• PASSAGE SHOWN
--
According to the European drug advisory peeps, 60% of the UK adult population admits to having experimented with drugs.
The figures are much the same in the rest of Europe, too.
Most of those 60% do not become addicts; 20% of them try it once or twice and don't bother again, and 40% of them become recreational drug users. They consider drugs to be fun, much like alcohol, an adjunct to parties and artistic endeavours. Of that 40% of recreational users, only 5% of recreational drug users develop "problematic drug use". Most of those have additional social, psychological and educational attainment issues and use drugs like a person with severe illness uses medicine.
Most people smoke weed and drop a few pills during their college years, they grow out of it, and they have no long term ill effects. Taking drugs is a rite-of-passage, and when drugs are used recreationally, by students and art teachers and musicians, then drugs are not a problem for individuals or society, and criminalising such behaviour is counterproductive.
Cannabis is a short-acting, mild hallucinogen, and most people who are deemed to be "addicted" to cannabis are "psychologically addicted" rather than physically addicted. Their problematic cannabis use is a behavioural issue, not a physical issue. They won't die or get sick if they give it up, (like alcoholics and heroin addicts do), they don't feel so bad without it that they go out selling their bodies or they commit crime to fund their drug use, but they might feel... bored, and restless, for a few hours.
--
• Entries drawn from a collection

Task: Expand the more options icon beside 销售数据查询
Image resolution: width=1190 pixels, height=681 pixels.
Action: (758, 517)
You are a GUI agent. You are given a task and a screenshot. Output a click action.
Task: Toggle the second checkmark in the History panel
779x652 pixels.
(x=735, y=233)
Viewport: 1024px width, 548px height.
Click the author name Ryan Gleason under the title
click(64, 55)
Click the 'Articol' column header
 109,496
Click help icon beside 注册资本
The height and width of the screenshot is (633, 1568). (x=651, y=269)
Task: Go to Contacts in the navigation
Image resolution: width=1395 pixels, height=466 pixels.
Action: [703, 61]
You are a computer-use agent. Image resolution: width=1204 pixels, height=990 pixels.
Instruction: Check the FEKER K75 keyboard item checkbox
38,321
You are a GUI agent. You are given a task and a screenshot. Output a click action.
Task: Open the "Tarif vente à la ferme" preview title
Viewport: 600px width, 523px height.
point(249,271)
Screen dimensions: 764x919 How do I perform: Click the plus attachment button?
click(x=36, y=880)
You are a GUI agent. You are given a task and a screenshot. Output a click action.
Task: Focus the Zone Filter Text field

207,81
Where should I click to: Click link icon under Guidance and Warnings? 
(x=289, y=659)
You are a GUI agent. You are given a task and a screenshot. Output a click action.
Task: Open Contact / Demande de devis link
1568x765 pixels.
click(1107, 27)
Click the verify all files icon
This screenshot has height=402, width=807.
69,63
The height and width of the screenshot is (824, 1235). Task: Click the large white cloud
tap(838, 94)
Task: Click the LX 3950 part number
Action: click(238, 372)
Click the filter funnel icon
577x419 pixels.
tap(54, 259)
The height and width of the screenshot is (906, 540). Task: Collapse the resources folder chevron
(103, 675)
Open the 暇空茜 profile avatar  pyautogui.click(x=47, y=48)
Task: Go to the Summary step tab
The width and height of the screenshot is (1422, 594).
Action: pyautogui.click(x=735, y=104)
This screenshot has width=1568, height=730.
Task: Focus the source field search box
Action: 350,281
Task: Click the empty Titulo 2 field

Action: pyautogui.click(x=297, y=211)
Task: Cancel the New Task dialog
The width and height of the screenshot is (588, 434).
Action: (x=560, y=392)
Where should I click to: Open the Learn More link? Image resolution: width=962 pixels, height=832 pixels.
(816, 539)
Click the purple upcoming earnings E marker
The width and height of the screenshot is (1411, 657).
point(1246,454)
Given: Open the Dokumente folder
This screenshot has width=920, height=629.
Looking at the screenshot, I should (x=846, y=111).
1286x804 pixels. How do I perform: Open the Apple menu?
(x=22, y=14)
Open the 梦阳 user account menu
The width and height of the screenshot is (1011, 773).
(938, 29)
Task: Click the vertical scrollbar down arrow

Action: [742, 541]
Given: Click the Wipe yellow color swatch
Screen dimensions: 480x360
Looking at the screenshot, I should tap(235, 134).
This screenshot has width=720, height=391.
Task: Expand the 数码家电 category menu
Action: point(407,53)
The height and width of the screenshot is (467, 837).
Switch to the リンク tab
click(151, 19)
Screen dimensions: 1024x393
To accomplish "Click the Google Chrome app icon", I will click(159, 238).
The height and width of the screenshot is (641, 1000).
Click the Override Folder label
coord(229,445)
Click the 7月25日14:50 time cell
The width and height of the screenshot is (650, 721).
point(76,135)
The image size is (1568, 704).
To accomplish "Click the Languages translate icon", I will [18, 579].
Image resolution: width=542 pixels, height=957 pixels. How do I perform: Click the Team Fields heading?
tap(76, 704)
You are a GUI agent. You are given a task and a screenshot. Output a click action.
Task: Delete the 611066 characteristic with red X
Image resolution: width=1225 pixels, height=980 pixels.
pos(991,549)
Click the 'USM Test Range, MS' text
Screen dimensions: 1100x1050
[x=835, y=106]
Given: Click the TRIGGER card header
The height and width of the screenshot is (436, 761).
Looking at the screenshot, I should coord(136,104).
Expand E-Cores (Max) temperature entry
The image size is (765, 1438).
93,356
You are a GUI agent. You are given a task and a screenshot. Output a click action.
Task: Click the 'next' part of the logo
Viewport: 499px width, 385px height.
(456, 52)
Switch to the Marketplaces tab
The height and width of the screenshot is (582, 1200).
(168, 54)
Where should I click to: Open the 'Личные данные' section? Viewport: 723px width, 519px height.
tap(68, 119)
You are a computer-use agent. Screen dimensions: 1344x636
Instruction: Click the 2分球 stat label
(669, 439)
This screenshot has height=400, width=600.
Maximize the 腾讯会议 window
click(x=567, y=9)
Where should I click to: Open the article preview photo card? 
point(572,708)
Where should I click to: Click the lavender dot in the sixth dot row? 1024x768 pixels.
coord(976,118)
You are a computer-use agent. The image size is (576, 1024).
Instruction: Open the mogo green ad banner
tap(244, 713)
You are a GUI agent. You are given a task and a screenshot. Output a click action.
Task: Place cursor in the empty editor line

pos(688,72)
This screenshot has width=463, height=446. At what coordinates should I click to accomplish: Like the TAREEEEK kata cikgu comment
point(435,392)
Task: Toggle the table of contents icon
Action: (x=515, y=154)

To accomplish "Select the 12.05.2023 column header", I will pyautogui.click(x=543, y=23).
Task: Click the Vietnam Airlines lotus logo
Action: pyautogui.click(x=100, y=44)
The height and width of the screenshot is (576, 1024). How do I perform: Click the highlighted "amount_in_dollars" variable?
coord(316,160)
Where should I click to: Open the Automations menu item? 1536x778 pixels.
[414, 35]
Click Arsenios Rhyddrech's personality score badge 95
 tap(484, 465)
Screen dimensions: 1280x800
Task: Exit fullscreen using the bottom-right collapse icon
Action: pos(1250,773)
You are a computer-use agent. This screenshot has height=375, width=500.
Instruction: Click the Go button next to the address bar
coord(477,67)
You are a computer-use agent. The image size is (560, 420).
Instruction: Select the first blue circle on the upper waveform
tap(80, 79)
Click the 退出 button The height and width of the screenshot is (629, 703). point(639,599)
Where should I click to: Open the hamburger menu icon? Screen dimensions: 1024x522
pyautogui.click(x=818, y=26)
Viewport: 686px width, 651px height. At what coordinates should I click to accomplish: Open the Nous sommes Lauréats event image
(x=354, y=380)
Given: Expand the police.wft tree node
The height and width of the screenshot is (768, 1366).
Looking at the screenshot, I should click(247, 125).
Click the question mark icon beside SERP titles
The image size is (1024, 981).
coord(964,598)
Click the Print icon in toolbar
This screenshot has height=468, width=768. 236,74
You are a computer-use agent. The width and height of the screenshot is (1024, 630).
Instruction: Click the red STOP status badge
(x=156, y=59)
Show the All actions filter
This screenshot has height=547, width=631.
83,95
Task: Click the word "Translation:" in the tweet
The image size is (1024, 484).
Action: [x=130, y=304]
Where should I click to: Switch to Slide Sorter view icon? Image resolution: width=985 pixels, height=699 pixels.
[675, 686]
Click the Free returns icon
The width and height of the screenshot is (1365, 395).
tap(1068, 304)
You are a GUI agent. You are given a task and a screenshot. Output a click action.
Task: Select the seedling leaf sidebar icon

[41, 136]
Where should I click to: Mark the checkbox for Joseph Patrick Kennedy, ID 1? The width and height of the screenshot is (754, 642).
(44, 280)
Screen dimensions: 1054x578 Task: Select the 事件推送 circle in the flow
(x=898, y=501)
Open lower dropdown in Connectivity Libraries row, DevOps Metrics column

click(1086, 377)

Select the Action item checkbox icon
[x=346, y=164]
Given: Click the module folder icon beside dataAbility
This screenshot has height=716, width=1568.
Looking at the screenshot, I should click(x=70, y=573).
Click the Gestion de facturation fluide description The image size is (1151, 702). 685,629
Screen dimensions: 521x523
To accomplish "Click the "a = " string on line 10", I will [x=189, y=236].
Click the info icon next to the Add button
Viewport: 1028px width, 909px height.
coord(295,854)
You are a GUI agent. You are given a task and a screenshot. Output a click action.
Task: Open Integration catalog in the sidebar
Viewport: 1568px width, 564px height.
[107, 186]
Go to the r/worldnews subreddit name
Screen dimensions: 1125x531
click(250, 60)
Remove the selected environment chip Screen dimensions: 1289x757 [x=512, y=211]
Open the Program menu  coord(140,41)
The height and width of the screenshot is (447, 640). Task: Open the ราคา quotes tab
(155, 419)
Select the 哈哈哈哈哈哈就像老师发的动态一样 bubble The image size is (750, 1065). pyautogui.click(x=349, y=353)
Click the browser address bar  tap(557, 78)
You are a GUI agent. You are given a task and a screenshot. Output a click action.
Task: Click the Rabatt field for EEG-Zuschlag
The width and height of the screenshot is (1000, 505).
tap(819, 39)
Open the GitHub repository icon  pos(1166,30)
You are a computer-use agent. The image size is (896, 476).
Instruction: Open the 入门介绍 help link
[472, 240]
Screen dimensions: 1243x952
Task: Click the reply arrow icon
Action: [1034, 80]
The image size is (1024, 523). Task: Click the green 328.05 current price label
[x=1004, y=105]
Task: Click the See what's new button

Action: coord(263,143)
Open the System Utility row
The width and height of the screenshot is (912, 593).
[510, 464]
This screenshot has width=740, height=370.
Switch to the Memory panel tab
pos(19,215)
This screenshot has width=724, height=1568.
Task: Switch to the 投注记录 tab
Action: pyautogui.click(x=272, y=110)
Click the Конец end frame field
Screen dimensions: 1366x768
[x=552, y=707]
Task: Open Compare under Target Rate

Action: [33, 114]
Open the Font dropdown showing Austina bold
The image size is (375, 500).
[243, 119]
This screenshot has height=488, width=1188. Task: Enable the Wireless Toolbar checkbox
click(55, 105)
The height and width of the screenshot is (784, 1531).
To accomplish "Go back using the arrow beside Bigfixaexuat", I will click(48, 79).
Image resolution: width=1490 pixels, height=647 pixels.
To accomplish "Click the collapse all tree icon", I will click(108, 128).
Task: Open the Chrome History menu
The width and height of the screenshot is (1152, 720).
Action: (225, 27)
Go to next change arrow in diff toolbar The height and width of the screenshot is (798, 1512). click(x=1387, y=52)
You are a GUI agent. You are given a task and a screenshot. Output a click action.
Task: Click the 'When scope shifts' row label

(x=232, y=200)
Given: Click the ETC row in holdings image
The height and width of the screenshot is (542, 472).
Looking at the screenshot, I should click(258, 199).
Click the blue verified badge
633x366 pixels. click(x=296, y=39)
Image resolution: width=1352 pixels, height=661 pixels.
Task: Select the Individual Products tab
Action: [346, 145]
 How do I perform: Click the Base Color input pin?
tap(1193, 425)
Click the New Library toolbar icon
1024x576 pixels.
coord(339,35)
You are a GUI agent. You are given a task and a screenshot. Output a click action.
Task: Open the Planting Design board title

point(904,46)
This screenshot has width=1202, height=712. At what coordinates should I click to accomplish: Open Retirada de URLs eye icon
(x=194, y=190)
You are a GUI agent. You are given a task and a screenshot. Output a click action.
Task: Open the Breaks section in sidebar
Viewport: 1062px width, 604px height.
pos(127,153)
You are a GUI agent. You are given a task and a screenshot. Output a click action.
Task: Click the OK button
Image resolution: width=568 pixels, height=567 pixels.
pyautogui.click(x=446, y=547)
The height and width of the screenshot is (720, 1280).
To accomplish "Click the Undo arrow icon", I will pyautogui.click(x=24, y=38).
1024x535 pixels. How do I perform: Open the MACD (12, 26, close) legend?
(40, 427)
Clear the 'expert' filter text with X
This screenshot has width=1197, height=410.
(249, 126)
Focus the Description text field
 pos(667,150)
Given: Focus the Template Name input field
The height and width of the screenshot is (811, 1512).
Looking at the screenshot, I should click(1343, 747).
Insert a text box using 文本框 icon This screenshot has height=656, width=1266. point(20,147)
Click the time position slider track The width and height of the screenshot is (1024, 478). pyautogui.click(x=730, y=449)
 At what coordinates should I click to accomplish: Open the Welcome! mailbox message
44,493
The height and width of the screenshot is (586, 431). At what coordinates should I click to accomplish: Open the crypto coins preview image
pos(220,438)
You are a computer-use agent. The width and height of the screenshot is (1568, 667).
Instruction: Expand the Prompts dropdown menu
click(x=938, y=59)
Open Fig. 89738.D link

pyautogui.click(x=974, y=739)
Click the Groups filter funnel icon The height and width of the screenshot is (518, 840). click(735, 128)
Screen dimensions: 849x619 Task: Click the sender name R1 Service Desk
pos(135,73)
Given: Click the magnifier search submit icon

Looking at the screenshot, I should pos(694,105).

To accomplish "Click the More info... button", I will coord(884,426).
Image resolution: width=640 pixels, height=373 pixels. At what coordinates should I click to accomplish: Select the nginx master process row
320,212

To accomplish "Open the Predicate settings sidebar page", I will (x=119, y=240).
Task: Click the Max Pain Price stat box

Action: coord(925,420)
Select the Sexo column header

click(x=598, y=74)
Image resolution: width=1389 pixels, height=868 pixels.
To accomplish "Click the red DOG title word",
--
• YOUR OBJECTIVE
Please pick up the passage about recreational drug use and cannabis after its last sentence and carry it forward.

• ANSWER TO THE PROBLEM
Of course, being around pot-smokers when you're not a pot-smoker is... boring. People make no sense, they rant polemics, they create bad art, they seem... sedated. That's because cannabis is a hallucinogen; it makes people seem slightly psychotic. That's what hallucinogens do, in their different strengths. Some people like to feel like that!
There has, in the past ten years, been a lot of consideration given to the possibility that regular cannabis smoking predisposes a person to experiencing psychotic illness. Some scientists suggest that long term, regular use of cannabis may exacerbate psychotic illnesses in people who are predisposed to such, but I personally think these statements are scare tactics, the use of such supposedly to enforce a "no-drugs" mindset.
Of course, drugs and mental illness don't mix; but I do not believe that we can state that drugs cause mental illness -- the causes of mental illness are far more diverse than simply... "oh, he smoked pot, once, when he was 18"...
It does appear that habitual smokers' behaviour, when they've run out of cannabis, changes, and they seem... agitated, and agressive, but this is because while high on cannabis, normal fears and anxieties are muted.
Get used to taking cannabis, for more than 10 days, stop it, suddenly, and when the cannabis levels in the brain drop, those normal fears and anxieties seem magnified. This can make people "stroppy", and aggressive. This behaviour is magnified in young men, who are naturally aggressive anyway, thanks to the testosterone, and leads some parents to become anxious that their children are developing psychosis, but the agressiveness wears off in a day or two and a person will have no long-term side effects.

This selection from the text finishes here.